I have list of strings representing datetimes in different formats. I.e.:
list_date_str = ['2021010112', '202101011210']
The first should translate to 2021-01-01 12:00, the second to 2021-01-01 12:10. Without giving much thought to it I wrote this snippet:
import datetime as dt
for date_str in list_date_str:
try:
date = dt.datetime.strptime(date_str, '%Y%m%d%H%M')
except ValueError:
date = dt.datetime.strptime(date_str, '%Y%m%d%H')
print(date)
After a painstaking bug search I realized that the first string is not parsed as expected. The code gives:
2021-01-01 01:02:00
2021-01-01 12:10:00
I do understand what is happening: The except-block is never reached.
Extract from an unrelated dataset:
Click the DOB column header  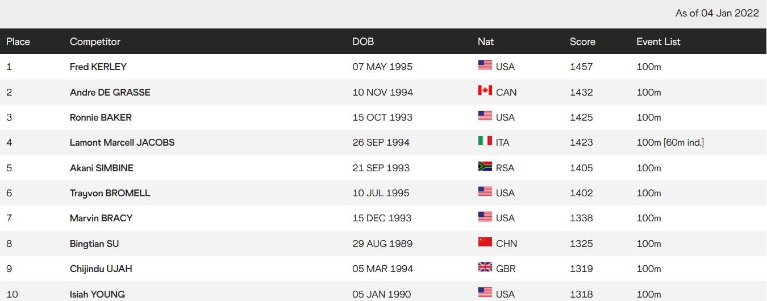363,42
Instead the penultimate character of '2021010112' is interpreted as the hour-digit and the last character is interpreted as the minute-digit.
Is this supposed behavior? The datetime doc clearly states that %H means a zero-padded decimal number as well as %M.
Am I not getting it or is the doc just misleading? Why does the try-block not raise a ValueError?
Is there a convenient and robust way to tackle this issue? I know that in this particular case the code can be fixed by exchanging the try- and the expect-block. But this can't be the right way to do it.
PS: This issue also applies to pd.to_datetime.